Friday, 22 November 1996

VCA Theatre Makers 1996 Nov 22, 1996

 Theatre Makers - Two plays
Victorian College of the Arts Drama School
The Great Divide by Tony Reck
 Old People by Alex Green
 VCA Drama School

The aged are often believed to live in their pasts in a non-sexual haze of heart drugs, tea and toast. The two oldies in Alex Green's short work, Old People, are no exception to this myth.

This black-comic masked piece is located in the rough, concrete back space of the Drama School building of VCA. The location provided the perfect setting for a cyclone wire enclosed rubbish dump. Do the old couple live on a tip? Is it a metaphor for their dislocated lives?
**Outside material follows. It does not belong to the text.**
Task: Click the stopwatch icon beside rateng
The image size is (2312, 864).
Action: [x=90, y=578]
Either way, the design serves the narrative.

These two, who appear to be Eastern European post-war immigrants who have not done to well financially in the land of milk and honey, pine for their pasts, their secrets, imagined or long-lost friends, their almost forgotten sexuality. They play games, taunt and dress up in giant teddy costumes. The past is a place of joy and sadness. Paraphrasing Shakespeare, "It's rosemary." "That's for remembrance." It seems to be all they have, apart from each other.

Tony Reck's play script was workshopped at the Playwrights' conference this year but it required a full production to realise its predominantly visual and physical emphasis. David Symons, himself a VCA graduate, has scattered the sparse dialogue amidst multi-media imagery provided by multiple slide screens, film projector, soundscape and recorded voice. It is primarily a conceptual piece of theatre, influenced by the abstraction of performance art.
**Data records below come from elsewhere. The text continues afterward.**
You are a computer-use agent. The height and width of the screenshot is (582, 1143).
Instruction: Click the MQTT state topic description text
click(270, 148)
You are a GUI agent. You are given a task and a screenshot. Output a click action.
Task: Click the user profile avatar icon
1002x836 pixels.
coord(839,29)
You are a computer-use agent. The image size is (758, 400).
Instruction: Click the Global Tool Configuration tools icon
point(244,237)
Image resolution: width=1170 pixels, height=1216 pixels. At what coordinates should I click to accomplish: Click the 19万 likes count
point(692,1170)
The juxtaposition of imagery is effective at times but most often it remains bewildering or overstated. The hour long piece takes off fifteen minutes in when the actual narrative about a family is clarified to some degree. To suggest that there is a coherent narrative thread is to undermine the style and concept of Reck's work and Symon's direction.
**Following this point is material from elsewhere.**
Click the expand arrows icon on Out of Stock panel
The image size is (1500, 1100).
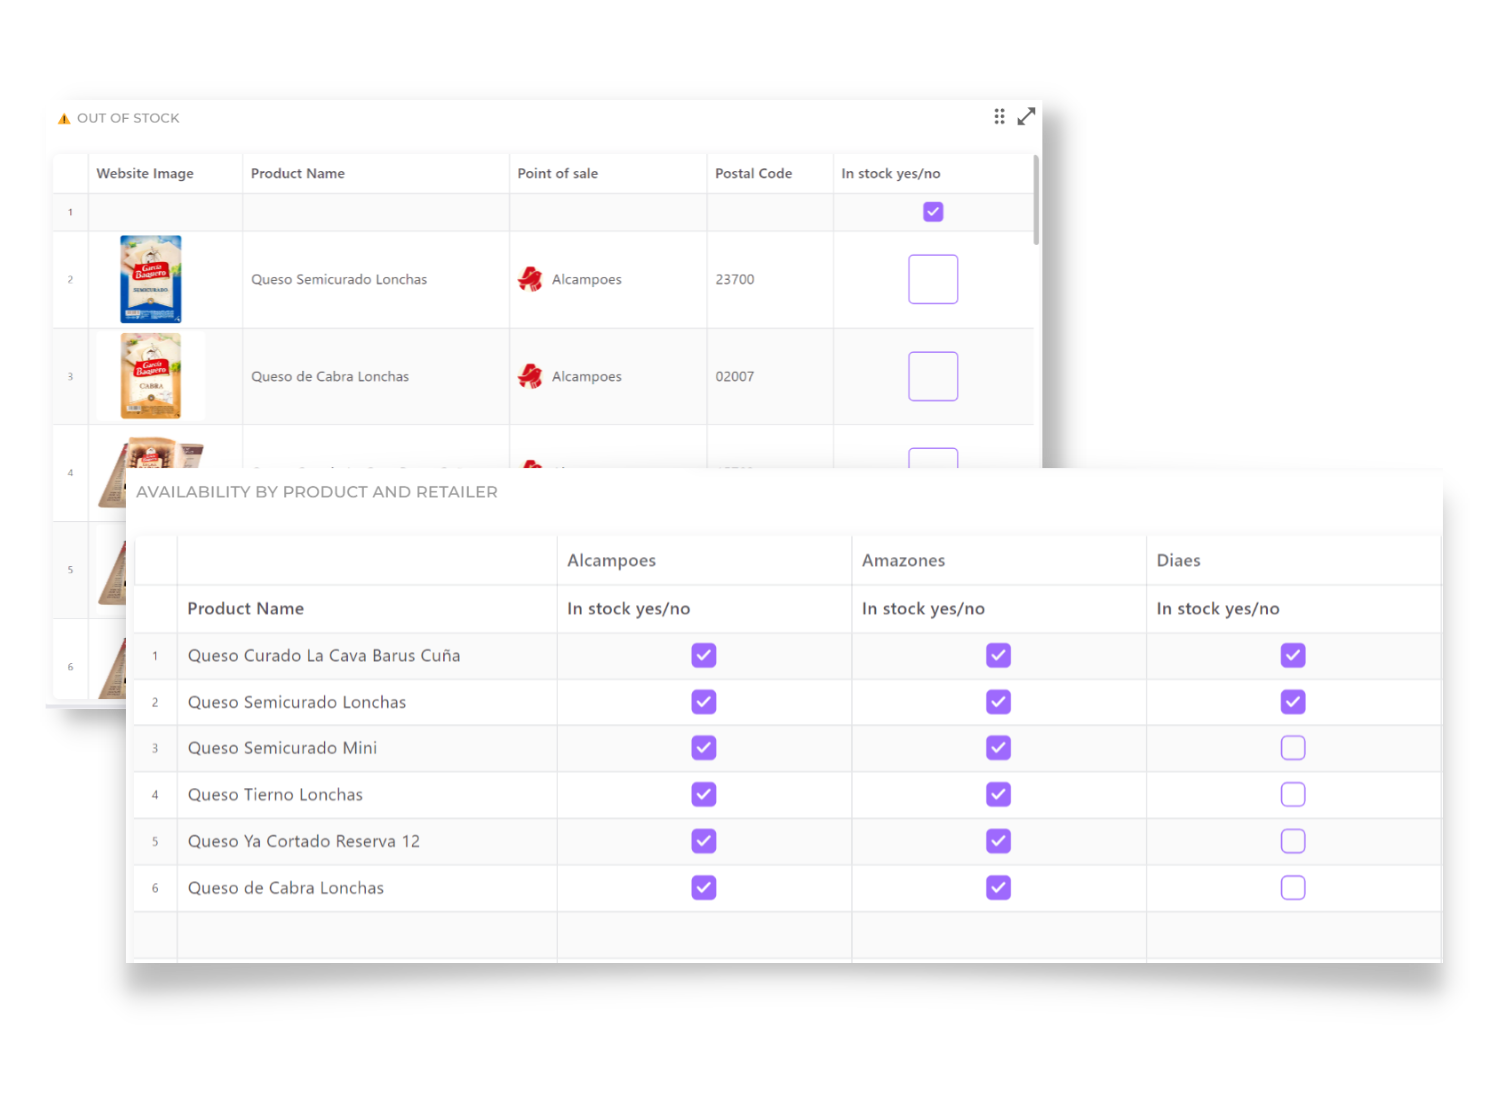(x=1026, y=117)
The characters are representative of the family of parents and two sons. The jump-cut physical movement style fragments moments of their lives and the shifts in relationships. The dislocation of people in suburbia is accented and the dysfunction of families in the modern world is heightened by the abstraction.

The work of the VCA Theatremakers (writers, directors and animateurs) is showcased this week in various college venues.